AIM OF THE EXERCISE: Reproduce the lines of the records from the one containing "The height and width of the screenshot is (232, 347)." through the one containing "I will pos(381,306).", inclusive, changing every occurrence of "To accomplish" to "In order to achieve" and leaving everything else unchanged.

WORKING DATA:
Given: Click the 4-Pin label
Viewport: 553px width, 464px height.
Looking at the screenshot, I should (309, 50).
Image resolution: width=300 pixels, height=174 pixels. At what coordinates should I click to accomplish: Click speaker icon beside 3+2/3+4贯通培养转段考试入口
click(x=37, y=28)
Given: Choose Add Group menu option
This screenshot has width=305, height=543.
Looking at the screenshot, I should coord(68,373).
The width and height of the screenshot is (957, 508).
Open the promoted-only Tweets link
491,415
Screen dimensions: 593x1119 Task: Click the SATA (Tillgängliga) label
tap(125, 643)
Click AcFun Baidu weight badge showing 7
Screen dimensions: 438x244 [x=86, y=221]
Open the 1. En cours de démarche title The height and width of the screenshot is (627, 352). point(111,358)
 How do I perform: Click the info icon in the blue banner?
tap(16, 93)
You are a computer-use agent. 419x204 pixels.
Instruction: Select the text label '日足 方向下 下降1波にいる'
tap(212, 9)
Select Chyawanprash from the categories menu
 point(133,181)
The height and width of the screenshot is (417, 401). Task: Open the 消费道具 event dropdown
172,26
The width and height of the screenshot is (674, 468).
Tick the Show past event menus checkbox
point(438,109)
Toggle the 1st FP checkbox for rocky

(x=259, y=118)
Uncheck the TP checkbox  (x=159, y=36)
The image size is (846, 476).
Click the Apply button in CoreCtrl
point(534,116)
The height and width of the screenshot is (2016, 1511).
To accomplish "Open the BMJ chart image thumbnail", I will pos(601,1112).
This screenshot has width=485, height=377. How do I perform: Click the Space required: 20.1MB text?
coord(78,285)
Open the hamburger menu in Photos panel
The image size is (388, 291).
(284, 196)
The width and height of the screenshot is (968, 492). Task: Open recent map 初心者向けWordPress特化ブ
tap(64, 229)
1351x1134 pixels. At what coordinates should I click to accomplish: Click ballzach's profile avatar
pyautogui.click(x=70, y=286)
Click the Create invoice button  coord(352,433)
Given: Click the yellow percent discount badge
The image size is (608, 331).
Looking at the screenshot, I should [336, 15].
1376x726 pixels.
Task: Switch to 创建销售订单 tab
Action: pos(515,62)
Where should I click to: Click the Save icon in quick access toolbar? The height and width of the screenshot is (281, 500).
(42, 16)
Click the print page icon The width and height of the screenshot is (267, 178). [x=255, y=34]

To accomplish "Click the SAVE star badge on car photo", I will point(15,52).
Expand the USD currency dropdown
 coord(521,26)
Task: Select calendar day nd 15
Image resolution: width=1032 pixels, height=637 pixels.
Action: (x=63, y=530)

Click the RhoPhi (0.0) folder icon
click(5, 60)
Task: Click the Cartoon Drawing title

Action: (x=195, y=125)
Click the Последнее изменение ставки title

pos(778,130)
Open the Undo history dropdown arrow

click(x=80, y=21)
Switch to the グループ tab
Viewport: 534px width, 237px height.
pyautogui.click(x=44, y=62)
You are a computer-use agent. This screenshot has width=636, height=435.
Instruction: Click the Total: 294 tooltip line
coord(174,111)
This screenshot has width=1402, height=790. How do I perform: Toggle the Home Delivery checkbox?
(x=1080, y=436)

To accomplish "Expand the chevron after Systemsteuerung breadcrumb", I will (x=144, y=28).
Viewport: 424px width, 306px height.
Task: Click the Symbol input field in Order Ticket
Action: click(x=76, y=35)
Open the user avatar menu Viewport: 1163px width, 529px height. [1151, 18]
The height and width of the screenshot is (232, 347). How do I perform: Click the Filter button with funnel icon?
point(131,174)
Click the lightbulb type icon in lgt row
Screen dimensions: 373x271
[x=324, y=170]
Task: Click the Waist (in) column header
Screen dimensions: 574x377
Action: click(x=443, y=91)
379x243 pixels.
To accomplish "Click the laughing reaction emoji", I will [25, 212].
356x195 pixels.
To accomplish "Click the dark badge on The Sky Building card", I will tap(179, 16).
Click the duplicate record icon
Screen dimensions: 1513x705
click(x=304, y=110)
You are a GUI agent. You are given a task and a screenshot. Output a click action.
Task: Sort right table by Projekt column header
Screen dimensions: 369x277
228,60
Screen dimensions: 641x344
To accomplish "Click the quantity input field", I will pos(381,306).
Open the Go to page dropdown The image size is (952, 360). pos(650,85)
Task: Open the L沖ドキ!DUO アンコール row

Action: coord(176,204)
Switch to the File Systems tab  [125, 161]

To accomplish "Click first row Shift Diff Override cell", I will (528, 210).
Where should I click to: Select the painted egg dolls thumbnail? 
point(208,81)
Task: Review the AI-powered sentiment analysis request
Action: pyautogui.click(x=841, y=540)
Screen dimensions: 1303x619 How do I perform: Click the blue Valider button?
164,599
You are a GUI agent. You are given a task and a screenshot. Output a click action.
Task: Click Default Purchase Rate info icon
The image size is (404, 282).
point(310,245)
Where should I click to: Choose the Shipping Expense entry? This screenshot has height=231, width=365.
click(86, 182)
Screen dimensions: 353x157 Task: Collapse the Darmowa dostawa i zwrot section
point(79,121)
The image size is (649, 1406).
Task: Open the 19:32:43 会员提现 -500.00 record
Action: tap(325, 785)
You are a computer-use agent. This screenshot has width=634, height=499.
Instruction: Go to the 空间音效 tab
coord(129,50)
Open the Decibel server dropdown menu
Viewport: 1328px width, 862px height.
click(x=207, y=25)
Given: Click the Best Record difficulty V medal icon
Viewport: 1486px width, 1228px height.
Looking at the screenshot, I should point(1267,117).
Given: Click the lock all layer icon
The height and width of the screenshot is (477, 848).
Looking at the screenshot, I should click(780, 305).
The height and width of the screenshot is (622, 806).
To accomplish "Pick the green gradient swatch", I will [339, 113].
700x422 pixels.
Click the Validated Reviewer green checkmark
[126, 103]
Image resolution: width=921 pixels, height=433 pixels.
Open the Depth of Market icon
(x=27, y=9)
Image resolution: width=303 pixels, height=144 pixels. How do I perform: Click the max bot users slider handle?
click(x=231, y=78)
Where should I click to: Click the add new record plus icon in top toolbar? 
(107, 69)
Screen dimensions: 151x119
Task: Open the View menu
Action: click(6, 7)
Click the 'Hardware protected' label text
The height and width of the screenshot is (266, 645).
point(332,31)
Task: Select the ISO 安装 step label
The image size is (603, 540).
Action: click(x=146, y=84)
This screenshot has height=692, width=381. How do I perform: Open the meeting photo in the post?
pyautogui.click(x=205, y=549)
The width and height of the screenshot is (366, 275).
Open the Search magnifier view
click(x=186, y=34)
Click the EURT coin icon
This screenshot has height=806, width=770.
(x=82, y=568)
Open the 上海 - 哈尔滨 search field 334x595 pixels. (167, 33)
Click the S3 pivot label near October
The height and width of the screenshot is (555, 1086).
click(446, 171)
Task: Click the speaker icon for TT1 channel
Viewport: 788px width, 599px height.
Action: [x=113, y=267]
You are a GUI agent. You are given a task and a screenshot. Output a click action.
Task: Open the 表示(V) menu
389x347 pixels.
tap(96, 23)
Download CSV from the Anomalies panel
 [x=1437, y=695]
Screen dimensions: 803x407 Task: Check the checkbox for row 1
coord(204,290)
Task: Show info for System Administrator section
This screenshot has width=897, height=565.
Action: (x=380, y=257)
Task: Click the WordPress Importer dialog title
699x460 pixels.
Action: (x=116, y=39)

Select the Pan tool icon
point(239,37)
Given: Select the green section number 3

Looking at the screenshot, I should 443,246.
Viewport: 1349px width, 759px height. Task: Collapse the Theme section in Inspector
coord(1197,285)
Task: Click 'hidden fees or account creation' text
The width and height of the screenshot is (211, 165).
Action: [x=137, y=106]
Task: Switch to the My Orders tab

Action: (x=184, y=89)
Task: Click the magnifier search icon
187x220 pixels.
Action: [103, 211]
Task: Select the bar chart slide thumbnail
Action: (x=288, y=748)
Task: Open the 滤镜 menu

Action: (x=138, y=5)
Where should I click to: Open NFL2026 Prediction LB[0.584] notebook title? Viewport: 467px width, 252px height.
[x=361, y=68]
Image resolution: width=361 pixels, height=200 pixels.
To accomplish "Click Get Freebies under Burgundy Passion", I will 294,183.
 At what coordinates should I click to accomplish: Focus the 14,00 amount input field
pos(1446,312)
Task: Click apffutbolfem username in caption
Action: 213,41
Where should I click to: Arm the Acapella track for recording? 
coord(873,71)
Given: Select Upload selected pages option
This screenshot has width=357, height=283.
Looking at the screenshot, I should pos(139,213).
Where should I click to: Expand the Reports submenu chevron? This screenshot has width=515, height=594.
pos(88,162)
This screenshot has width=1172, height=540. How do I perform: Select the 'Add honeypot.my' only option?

CORRECT OUTPUT:
The height and width of the screenshot is (232, 347). How do I perform: Click the Filter button with funnel icon?
point(131,174)
Click the lightbulb type icon in lgt row
Screen dimensions: 373x271
[x=324, y=170]
Task: Click the Waist (in) column header
Screen dimensions: 574x377
Action: click(x=443, y=91)
379x243 pixels.
In order to achieve "Click the laughing reaction emoji", I will [25, 212].
356x195 pixels.
In order to achieve "Click the dark badge on The Sky Building card", I will tap(179, 16).
Click the duplicate record icon
Screen dimensions: 1513x705
click(x=304, y=110)
You are a GUI agent. You are given a task and a screenshot. Output a click action.
Task: Sort right table by Projekt column header
Screen dimensions: 369x277
228,60
Screen dimensions: 641x344
In order to achieve "Click the quantity input field", I will pos(381,306).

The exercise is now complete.